Тот же Гехт нам рассказывал, что во время ночного допроса, измученный следователем, он в отчаянии заявил о том, что его хвалили в печати. А следователь сказал: «Вы что, почетную грамоту сюда пришли получать?» Те же слова говорит следователь Крымову.
Гроссман любил поддразнивать своего пасынка Федю в пору его созревания гоголевской фразой: «Эко тебя, брат, вызвездило». Точно так же поддразнивает Штрум своего пасынка Толю.
В годы борьбы с космополитизмом была напечатана в «Правде» статья Юрия Жданова, сына члена Политбюро. В статье теория Эйнштейна сопровождается унижающими словами «так называемая». Гроссмана это оскорбило. В романе молодой человек из Отдела науки тоже говорит о теории Эйнштейна «так называемая», и Штрум на это реагирует с тем же негодованием, что и Гроссман.
Таких мест немало в романе, и, разумеется, с особенным волнением читал я те фразы, страницы, в которых отразились мои рассказы и стихи, например стихи о том, как немцы жгли на берегу Волги цыганку, или о калмыцкой степи, о чувстве воли во время моих блужданий по ней. «Воля… воля», — повторяет подполковник Даренский, двигаясь по калмыцкой степи, а мое стихотворение так и называется «Воля» (Иосиф Бродский, впоследствии составивший мою книгу для издательства «Ардис», по этому стихотворению назвал всю книгу, — лучше я бы сам не мог назвать).
Как-то во время работы над романом Гроссман мне сказал: «Ну и въедливый ты. Помнишь моего Даренского? Так я ему подарил твои ощущения степной воли. Будешь знать, как не печататься».
Кстати, о подполковнике Даренском. Он — действующее лицо и в романе «За правое дело». Твардовский, печатая роман в своем журнале, попенял автору, что и эта фамилия еврейская. А фамилия принадлежала домработнице Гроссмана, подмосковной крестьянке Наташе.
Теперь коснусь тех роковых причин, которые привели Гроссмана к решению отдать роман в журнал «Знамя». Прежде всего, конечно, воспаленная обида Гроссмана на Твардовского. Это — самая роковая и самая главная причина. Бессмысленно предполагать, что «Новый мир» напечатал бы «Жизнь и судьбу», но могу твердо поручиться, что роман не был бы арестован, если бы рукопись была сдана в «Новый мир». Твардовский не отправил бы рукопись «куда надо». Но Гроссман ни за что не хотел иметь дело с отрекшимся от него редактором. Это была обида не только автора, но и бывшего друга.

ИСХОДНЫЕ ДАННЫЕ
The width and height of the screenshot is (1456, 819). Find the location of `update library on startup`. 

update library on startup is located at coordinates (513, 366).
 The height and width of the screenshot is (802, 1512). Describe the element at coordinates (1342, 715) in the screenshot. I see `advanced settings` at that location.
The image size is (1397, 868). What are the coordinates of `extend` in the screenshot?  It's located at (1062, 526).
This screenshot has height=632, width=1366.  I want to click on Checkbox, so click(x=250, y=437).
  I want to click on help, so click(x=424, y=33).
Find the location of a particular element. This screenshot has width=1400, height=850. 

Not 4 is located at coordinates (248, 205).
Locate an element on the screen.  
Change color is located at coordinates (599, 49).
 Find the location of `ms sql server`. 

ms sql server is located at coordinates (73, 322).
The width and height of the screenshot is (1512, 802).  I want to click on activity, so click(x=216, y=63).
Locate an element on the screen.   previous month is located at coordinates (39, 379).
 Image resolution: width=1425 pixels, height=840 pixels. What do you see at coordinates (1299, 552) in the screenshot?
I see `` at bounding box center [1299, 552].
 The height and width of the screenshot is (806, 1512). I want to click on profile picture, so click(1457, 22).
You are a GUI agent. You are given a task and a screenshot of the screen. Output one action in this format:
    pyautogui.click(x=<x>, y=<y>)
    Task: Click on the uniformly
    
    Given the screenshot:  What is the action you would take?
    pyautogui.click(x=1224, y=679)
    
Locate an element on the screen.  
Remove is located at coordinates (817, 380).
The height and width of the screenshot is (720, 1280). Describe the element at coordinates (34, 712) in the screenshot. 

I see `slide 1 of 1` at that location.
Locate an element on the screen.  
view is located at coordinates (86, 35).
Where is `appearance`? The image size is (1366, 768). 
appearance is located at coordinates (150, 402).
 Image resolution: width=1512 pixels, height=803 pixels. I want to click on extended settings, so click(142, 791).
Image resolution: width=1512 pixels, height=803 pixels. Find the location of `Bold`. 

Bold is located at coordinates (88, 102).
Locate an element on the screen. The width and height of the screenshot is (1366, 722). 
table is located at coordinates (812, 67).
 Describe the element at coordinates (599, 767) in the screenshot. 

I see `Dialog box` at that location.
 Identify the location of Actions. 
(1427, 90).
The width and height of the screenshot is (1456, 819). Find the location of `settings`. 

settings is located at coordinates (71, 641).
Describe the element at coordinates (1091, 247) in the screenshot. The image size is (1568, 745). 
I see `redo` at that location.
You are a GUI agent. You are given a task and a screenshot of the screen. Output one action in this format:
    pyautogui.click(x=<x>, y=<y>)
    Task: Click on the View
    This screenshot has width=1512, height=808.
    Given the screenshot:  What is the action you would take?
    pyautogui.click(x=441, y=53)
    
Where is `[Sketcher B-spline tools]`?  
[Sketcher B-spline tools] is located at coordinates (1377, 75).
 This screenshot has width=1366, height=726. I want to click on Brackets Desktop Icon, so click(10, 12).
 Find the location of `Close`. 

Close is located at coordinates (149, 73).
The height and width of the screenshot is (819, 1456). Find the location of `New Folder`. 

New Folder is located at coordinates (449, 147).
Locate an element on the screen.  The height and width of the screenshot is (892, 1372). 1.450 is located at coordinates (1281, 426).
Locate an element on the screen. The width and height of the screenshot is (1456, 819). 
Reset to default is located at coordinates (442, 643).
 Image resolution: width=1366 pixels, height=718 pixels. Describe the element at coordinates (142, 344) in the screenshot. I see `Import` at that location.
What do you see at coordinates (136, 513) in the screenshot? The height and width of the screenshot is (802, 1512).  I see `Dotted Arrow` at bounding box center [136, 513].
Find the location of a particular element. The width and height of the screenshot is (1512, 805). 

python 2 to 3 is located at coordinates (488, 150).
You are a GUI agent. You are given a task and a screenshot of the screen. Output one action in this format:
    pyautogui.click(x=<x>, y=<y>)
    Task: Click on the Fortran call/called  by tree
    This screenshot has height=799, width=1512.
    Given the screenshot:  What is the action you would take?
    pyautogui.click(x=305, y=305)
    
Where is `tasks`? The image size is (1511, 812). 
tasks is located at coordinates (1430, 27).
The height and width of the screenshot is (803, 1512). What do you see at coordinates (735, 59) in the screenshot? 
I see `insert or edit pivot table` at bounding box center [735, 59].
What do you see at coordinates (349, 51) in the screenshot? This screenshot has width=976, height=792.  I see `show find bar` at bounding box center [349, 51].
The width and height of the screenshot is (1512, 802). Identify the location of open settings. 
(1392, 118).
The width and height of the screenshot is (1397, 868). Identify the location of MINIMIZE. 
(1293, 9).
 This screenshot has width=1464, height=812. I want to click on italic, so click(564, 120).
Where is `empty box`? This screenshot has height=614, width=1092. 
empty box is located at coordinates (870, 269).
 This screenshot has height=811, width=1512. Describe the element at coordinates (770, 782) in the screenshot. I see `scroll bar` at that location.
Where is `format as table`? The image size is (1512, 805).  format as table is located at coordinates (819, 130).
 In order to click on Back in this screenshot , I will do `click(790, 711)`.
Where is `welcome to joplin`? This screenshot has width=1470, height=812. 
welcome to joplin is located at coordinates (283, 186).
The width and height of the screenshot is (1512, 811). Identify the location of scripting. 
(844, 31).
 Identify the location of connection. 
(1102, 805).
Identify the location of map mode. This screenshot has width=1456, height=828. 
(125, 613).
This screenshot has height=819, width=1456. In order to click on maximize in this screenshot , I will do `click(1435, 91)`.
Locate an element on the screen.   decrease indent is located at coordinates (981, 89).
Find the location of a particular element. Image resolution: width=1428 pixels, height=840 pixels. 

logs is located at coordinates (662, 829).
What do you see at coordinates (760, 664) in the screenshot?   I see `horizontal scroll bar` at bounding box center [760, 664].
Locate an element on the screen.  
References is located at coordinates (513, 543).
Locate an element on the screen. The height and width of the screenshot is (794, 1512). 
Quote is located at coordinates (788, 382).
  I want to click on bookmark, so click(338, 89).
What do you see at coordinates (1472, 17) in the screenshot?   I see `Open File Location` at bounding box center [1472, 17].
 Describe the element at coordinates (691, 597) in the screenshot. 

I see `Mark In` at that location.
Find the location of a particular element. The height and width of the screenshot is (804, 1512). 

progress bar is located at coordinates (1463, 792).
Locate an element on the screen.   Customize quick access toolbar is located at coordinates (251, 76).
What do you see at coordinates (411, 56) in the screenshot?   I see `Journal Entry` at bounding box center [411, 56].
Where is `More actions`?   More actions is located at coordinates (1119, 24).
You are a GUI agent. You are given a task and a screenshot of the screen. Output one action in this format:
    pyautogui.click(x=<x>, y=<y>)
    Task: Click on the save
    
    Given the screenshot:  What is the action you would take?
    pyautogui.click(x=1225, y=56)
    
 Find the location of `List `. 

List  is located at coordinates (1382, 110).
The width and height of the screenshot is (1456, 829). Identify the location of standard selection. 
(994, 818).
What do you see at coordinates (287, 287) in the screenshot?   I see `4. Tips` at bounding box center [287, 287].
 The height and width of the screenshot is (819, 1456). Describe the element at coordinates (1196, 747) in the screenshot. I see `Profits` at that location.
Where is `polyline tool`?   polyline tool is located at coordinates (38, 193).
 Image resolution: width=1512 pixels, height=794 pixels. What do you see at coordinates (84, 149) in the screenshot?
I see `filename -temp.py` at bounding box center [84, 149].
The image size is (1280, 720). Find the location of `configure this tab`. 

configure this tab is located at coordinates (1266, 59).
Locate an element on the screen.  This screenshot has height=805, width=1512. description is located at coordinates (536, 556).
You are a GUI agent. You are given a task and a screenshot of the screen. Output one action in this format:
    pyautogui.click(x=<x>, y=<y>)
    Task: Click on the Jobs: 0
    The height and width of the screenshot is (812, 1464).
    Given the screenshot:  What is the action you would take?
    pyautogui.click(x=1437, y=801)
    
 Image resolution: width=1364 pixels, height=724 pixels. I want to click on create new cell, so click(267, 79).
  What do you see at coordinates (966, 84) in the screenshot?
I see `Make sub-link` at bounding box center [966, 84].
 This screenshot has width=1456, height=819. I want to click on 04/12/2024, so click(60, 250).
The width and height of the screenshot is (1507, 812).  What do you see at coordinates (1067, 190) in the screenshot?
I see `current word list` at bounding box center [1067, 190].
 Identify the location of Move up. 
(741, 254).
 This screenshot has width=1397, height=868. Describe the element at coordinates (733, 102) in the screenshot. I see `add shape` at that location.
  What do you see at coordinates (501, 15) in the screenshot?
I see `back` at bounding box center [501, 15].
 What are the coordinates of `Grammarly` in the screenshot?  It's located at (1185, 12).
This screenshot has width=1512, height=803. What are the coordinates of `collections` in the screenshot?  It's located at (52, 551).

ЗАДАНИЕ 1
Кому, согласно тексту, на самом деле принадлежала фамилия Даренский?
ЗАДАНИЕ 2
Выпишите из текста всех персонажей романа, названных по имени или фамилии.
Для ответа достаточно предложенного текста, материал не используется.

ПРАВИЛЬНЫЙ ОТВЕТ 1
Домработнице Гроссмана, подмосковной крестьянке Наташе.

ПРАВИЛЬНЫЙ ОТВЕТ 2
Крымов, Штрум, Толя, Даренский.